#### TASK INPUTS ####
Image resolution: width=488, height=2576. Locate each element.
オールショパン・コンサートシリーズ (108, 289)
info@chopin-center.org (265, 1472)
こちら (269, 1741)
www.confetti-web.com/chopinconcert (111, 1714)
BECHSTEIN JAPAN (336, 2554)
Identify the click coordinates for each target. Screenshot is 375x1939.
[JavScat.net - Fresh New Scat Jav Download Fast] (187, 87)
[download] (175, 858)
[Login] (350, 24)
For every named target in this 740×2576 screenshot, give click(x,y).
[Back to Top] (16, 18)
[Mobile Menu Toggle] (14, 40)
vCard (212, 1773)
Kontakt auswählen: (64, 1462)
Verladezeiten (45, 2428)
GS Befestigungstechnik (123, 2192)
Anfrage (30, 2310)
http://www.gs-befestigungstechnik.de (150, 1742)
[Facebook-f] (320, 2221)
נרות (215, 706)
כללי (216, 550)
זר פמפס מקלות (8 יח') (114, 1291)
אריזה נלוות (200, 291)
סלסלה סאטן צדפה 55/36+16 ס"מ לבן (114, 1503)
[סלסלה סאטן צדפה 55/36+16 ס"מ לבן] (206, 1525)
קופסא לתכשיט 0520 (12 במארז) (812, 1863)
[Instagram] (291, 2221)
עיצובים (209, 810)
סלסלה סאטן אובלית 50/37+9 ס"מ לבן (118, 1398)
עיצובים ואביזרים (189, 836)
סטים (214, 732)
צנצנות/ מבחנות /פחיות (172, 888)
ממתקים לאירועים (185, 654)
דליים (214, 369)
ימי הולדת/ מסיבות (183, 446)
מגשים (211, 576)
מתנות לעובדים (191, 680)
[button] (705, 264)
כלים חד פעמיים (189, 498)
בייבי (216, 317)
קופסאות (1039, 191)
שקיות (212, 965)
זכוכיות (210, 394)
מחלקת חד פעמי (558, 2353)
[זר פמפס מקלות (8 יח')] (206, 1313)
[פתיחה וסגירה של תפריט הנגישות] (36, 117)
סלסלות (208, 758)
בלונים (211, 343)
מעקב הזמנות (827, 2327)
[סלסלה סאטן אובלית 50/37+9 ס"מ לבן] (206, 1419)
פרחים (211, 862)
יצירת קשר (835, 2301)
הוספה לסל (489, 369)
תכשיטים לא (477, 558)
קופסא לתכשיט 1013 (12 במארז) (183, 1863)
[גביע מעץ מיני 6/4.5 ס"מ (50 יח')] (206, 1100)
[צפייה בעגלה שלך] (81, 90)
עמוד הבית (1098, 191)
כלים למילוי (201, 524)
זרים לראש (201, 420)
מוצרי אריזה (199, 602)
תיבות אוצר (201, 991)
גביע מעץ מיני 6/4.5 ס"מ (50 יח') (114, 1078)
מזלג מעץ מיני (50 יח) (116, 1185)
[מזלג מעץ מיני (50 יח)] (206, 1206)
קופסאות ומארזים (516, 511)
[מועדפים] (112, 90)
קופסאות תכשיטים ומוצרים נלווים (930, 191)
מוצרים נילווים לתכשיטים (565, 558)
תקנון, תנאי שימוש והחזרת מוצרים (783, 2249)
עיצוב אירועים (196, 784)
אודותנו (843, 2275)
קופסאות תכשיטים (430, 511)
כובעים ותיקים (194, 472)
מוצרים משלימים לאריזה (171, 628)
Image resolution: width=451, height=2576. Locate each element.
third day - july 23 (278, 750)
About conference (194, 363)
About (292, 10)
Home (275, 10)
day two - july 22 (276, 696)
####
WORK TO COMPLETE> Give back precisely the lines above that start at the line containing "אריזה נלוות (200, 291)" and end at the line containing "מזלג מעץ מיני (50 יח) (116, 1185)", inclusive. No other lines belong in the output.

RESPONSE AREA>
אריזה נלוות (200, 291)
סלסלה סאטן צדפה 55/36+16 ס"מ לבן (114, 1503)
[סלסלה סאטן צדפה 55/36+16 ס"מ לבן] (206, 1525)
קופסא לתכשיט 0520 (12 במארז) (812, 1863)
[Instagram] (291, 2221)
עיצובים (209, 810)
סלסלה סאטן אובלית 50/37+9 ס"מ לבן (118, 1398)
עיצובים ואביזרים (189, 836)
סטים (214, 732)
צנצנות/ מבחנות /פחיות (172, 888)
ממתקים לאירועים (185, 654)
דליים (214, 369)
ימי הולדת/ מסיבות (183, 446)
מגשים (211, 576)
מתנות לעובדים (191, 680)
[button] (705, 264)
כלים חד פעמיים (189, 498)
בייבי (216, 317)
קופסאות (1039, 191)
שקיות (212, 965)
זכוכיות (210, 394)
מחלקת חד פעמי (558, 2353)
[זר פמפס מקלות (8 יח')] (206, 1313)
[פתיחה וסגירה של תפריט הנגישות] (36, 117)
סלסלות (208, 758)
בלונים (211, 343)
מעקב הזמנות (827, 2327)
[סלסלה סאטן אובלית 50/37+9 ס"מ לבן] (206, 1419)
פרחים (211, 862)
יצירת קשר (835, 2301)
הוספה לסל (489, 369)
תכשיטים לא (477, 558)
קופסא לתכשיט 1013 (12 במארז) (183, 1863)
[גביע מעץ מיני 6/4.5 ס"מ (50 יח')] (206, 1100)
[צפייה בעגלה שלך] (81, 90)
עמוד הבית (1098, 191)
כלים למילוי (201, 524)
זרים לראש (201, 420)
מוצרי אריזה (199, 602)
תיבות אוצר (201, 991)
גביע מעץ מיני 6/4.5 ס"מ (50 יח') (114, 1078)
מזלג מעץ מיני (50 יח) (116, 1185)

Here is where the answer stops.